~掃除道に生きる~田中義人ブログ

  • 過去のピンチから学んだこと

    2018年02月01日

    私は50年間、経営の第一線に立ってきましたが、今回は、経営を継続してこれた大切なことを書きます。

    1.顧客一社依存は経営の危機を招きやすい

    -東海神栄電子工業の事例-

    東海神栄電子工業は、1969年に神栄工業の100%下請けとして創業しました。当時の神栄工業は、東京に本社を置き、東北の原ノ町、いわき市に大きな工場を有し、上場を視野に急拡大をしていました。その一環で、神栄工業の直轄として東海神栄は生まれました。

    その為に経営の自由度はなく、100%親会社の管理下にありました。しかしながら、その後、オイルショック、ドルショックに遭遇して仕事が急激になくなり、経営のピンチを迎えて親会社に窮状を訴えたところ、「ないものはない。人員整理をして急場をしのいでほしい。」と、一社依存の下請けの悲哀を味わい、その悔しさに涙しました。

    しかし、そのことがあったからこそ、親会社から独立する決意をし、苦闘の末、5年後に完全に独立して今日までくることができました。

    その後、神栄工業は新日鉄に買収されましたが、赤字経営が続いて企業売却となり消滅しました。もし、あのまま仕事があって下請を続けていたら、今の東海神栄はありませんでした。正に、「ピンチはチャンス」となりました。

    -中山理研の事例-

    中山理研は、リコーが恵那にリコー時計を設立した1973年に、腕時計の文字盤印刷の協力会社として創業されました。当時、腕時計は機械式時計が主流で、スイスと日本がダントツの技術力を有していました。

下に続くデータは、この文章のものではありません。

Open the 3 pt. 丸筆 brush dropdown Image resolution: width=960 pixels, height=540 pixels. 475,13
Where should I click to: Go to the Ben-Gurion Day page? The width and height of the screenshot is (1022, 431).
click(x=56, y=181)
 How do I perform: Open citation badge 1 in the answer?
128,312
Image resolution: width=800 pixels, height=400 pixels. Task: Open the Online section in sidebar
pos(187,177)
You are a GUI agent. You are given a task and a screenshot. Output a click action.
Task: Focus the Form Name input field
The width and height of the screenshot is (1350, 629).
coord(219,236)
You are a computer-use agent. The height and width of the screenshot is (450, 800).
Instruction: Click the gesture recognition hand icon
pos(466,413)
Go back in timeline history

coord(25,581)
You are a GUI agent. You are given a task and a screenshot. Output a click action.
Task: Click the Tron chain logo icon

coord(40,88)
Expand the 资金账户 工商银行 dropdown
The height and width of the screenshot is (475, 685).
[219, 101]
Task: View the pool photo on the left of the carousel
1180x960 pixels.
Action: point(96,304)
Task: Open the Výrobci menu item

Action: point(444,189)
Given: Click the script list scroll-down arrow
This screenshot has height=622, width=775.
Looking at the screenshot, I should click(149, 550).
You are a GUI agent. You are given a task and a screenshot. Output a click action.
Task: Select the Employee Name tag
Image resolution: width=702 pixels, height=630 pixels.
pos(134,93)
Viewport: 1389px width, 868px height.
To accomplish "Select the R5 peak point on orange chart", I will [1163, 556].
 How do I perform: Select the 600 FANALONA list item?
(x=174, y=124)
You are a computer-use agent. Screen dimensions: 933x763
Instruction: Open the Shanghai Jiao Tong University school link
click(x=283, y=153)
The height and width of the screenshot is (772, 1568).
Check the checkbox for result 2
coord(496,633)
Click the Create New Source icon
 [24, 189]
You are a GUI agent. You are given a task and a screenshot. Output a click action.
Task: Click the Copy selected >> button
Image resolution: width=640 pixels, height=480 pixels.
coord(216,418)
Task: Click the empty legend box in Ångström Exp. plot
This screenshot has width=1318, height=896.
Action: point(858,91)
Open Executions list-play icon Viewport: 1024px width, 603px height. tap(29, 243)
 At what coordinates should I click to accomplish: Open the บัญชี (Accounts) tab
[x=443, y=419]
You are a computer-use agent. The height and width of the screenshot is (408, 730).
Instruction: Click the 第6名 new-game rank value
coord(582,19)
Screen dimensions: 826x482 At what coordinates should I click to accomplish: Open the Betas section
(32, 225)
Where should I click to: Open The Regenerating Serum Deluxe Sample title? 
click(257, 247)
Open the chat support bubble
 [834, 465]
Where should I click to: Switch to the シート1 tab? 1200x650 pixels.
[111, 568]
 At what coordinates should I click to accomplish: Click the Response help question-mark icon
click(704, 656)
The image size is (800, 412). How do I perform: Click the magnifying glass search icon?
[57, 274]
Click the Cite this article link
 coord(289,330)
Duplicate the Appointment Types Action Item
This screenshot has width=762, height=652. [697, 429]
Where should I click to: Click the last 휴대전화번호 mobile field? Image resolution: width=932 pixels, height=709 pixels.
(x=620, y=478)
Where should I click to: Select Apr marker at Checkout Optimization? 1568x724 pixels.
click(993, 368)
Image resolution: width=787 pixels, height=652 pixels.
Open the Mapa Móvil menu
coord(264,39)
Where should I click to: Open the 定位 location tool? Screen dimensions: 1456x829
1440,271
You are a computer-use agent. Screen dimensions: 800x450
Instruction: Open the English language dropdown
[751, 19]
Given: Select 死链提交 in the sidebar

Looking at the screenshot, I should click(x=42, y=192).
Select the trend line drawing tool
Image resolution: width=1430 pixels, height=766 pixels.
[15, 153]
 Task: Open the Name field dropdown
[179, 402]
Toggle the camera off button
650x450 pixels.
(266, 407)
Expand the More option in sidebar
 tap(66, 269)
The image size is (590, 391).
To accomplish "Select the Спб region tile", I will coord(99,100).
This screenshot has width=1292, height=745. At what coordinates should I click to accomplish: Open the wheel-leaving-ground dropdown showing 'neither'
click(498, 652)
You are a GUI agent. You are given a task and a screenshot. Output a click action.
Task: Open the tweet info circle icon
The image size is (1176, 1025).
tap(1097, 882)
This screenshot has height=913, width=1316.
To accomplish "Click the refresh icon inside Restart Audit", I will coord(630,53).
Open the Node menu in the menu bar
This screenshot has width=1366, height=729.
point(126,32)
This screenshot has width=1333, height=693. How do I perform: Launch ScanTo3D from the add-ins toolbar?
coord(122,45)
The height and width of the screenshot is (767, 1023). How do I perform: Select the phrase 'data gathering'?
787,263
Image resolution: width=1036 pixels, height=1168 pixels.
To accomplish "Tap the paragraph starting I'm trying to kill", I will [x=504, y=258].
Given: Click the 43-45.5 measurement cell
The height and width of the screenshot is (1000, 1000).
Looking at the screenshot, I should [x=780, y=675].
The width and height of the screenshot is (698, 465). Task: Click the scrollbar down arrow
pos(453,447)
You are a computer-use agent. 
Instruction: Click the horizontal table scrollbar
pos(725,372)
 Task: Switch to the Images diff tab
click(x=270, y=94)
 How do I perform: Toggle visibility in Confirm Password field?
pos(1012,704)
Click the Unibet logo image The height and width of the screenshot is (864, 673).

日本においては、セイコー、シチズン、オリエント、リコーと限られた会社に限定され、安定産業と言われていました。

    その中で、中山理研は、リコー時計の文字盤印刷を一手に引き受け、30名程の社員を有する会社となり、リコー時計からも信頼を得て、共存共栄の経営を続けていました。

    しかしながら、20年程前に、カシオが電子時計に進出することとなり、国内の時計部品メーカーが、カシオへの協力を拒否したことから、カシオは香港で総ての部品調達をして電子時計を作り上げ、一気に国際市場に打って出て、今日の市場を取ってしまいました。

    その後、リコー時計も電子時計の分野に進出しましたが、時すでに遅く、時計市場からの撤退を余儀なくされ、経営破綻に追い込められました。その後、親会社のリコーが救済に乗り出し、事務機部門の下請けとしての再起を計り、今日まできております。

    一方、リコー時計の地元協力会社の大半は、廃業、倒産へと追い込められ、中山理研もリコー時計から完全撤退することとなり、その後、幾多の仕事をしながら、現在まできています。

    教訓・・・一社依存のウエイトが高いと経営の危機を招きやすいので、最高でも20%以上にしないこと。どれだけ優秀な客先でも分散させることです。


    2.グループの強さ
    (ピンチをチャンスに変えられたこと)

    ナカヤマ・グループの強さは、異業種の仕事をしている事です。これまで幾多の経営危機に遭遇してきましたが、その都度、仕事がなくなった事業所から他の事業所へ異動をすることで、一人たりともリストラをすることなく今日までくることができました。

    その底辺には、グループ全員で取り組んでいる早朝掃除、秀観塾が、グループ共通の意識として育成されていることにあり、相互に助け合える土壌があることが強みとなっています。